Rita Bullwinkel’s Headshot is an original concept, its entirety taking place during a boxing tournament in Reno, Nevada. It follows 1v1 matches between the eight best 18 and under female boxers in the USA, each chapter covering one match, until one girl is left and she wins the tournament. Coming from different walks of life and different parts of the country, the girls are a mismatched combination – except for the two cousins with rhyming names, Iggy and Izzy, who are set to fight each other (it feels a bit too contrived to imagine them both being good enough to qualify for the national final and be scheduled to fight each other, but I digress). 

During the bouts, the narration exposes the girls’ thoughts to the reader, their past and traumas, as well as, interestingly, their futures, revealing in glimpses the jobs they will have, the people they will marry, and even how they will die, repeatedly driving home the point that this tournament means nothing in the grand scheme of their lives. I can’t recall reading another narrative that explores the future as it does the past – it definitely adds to the originality of the overall structure following the matches. This originality sets the scene (or, the boxing ring?) for excellent commentary regarding young women in competitive sports, but sadly fails to follow through. 

About five pages into the novel, I already knew the writing style was not for me. It did not prove me wrong at any further point. Most of the text is written in short, punchy (pun intended) sentences and the occasional longer sentence is made up of short clauses. There are a lot of paragraph breaks, often leaving as few as two, sometimes just one, sentences to stand alone as a paragraph. This sort of style and syntax works well when dabbled in at certain points of a novel, especially when the author wishes to highlight or dramatise one point. Naturally, every sentence in a novel cannot be spotlighted and it’s exhausting as a reader to witness this constant attempt. With the repeated employment of this style, one thing is evident: the novel finds itself much more shocking than it actually is.

Compounding this, the novel is overloaded with similes and metaphors. Constant, over-extended, overly-dramatic analogies. Sometimes they are bizarrely about food, for example comparing the building of the tournament to “styrofoam” that you could blend in with “cottage cheese” or comparing one of the girls’ faces to a ketchup-covered paper plate that is “soggy and almost unrecognisable, and certainly no longer of use”¹. Other times they start off with potential but are expanded on for too many paragraphs, losing the effect by the end. Add to this the occasional Riverdale-esque point such as “the referees and the coaches … are never involved in the politics, in the colossal dramas that unfold in the minutes between [rounds of a match]”² (the epic highs and lows of high school football, anyone?) and we are left with a novel that is often trying to be something – surprising, dramatic, powerful – rather than simply being so. 

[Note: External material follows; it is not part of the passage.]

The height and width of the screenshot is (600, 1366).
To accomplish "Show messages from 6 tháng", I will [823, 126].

The novel goes in depth about the girls’ inner psychology, taking events that have happened in their life, breaking down their views and values, and then applying this to their approach to fighting. This is a fantastic idea, but it is drowned out by the dramatic writing style. One of the girls’ trauma is that her house burned down in a fire when she was younger, so the fire becomes her eternal metaphor. She sees the fire everywhere. She imagines her opponent devoured in flames, as she does everything else in her life. The trauma of another girl is that she witnessed a 4-year-old boy die when she was working as a lifeguard. The boy, and his unfulfilled life, follows her everywhere. The over-extension and repetition of metaphors, creating thin threads between fighting and trauma in a way that reminded me of short stories I had to read for my GCSE English class, makes each girl’s narrative redundant, predictable, and even trite. 

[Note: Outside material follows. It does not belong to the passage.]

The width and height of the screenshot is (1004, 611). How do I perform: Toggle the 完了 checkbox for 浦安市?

My biggest disappointment with the novel, however, was its approach towards sport, and particularly women’s sport. Novels about women in competitive sports (especially in male-dominated ones like boxing) are not common and are therefore highly exciting when come across. In Headshot, there is the occasional reference to how the characters are the only girls in the boxing gyms they attend, how male coaches, judges, and journalists could never understand what it feels like to be a successful female boxer, how being a ‘good girl’ cannot possibly be desirable or how others around them view their choice of sport as masculine. These, though, are passing remarks, mentioned and then dropped without being developed or expanded, unlike a few metaphors that could have really been left behind instead. 

What is especially interesting is that these girls are meant to be the best boxers in the country and yet, according to their internal monologues and the trajectory of their lives, this does not actually matter to any of them. No one plans to continue boxing, not even at university. When the girls lose, nearly every single one of them finds herself comforted by the fact that she’ll never do this again. With the breaking down of their futures one message is clear: these matches do not matter at all. So, why are we reading about them? Why should we, as readers, care about the progression of a tournament that we are told is irrelevant? And, more importantly, is this how male sports are treated in fiction? Does it also not matter in the trajectory of male characters’ lives? 

There are other instances that made me similarly question if male athletes portrayed in fiction would be treated in the same way. For example, during one round of boxing one of the girls thinks “I am prettier than you, and I am going to beat you, too”³. It just made me pause and think – is this what girls are supposed to be thinking about while boxing? I would entertain the argument that perhaps the fact that all the main characters are female athletes practising a sport not very common among women is a mere coincidence and the novel never set out to explore gendered dynamics in sport, and yet, strangely, the novel ends on a chapter entirely to do with womanhood and female athletes of the past and future. This would be a great ending if there had been more time taken to set the topic up earlier in the novel. 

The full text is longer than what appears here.